Мысль эту Пирогов и осуществил в принятой им сортировке раненых, о которой мы уже говорили выше и которая практиковалась им на перевязочных пунктах и при приеме больших транспортов. Что касается дальнейшей судьбы раненых, то Пирогов, считая крайне неблагоприятным скопление громадного числа больных и раненых вблизи театра военных действий в районе расположения действующих войск, предложил систему рассредоточивания, то есть раненых после битвы, как можно скорее, рассредоточивать и отделять, размещая их в близлежащих деревнях и городах. Эта система была применена пруссаками с блестящим успехом во франко-прусскую войну. Касаясь другого вопроса, весьма важного, а именно – наиболее полной научной обработки медицинских наблюдений на войне, Пирогов еще за год до Женевской конвенции предлагал сделать медицину во время войны нейтральной.

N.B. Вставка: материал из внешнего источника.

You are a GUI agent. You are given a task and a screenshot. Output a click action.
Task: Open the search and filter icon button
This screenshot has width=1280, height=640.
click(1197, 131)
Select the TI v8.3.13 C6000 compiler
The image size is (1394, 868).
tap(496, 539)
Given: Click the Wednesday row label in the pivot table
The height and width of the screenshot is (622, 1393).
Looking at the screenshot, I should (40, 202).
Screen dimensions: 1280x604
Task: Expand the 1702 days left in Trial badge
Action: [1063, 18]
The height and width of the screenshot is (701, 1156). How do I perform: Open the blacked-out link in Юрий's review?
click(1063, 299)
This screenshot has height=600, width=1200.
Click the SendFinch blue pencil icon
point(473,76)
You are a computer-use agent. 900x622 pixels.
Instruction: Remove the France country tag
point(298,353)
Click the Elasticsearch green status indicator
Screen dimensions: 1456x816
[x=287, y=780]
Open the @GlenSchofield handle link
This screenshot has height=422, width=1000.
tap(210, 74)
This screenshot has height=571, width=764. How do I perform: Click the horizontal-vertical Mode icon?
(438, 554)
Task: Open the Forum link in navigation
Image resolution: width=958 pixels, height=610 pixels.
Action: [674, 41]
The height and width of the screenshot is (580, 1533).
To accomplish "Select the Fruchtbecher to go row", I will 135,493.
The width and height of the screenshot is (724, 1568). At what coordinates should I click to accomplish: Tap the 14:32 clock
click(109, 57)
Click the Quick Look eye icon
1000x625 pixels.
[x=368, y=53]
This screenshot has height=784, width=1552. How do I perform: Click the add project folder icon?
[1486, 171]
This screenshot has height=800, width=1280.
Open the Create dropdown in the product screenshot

“Военные врачи воюющих держав, – читаем мы в “Началах военно-полевой хирургии”, – должны быть членами одного общего врачебно-статистического комитета… Воюющие стороны могут согласиться и в том, чтобы доставлять врачам все средства, служащие к разъяснению научных вопросов, интересующих все человечество, и устранить по возможности препятствия к взаимным совещаниям и корреспонденциям врачей, а врачи обеих сторон в свою очередь должны быть обязаны честным словом и присягой не злоупотреблять данною им свободой действий”.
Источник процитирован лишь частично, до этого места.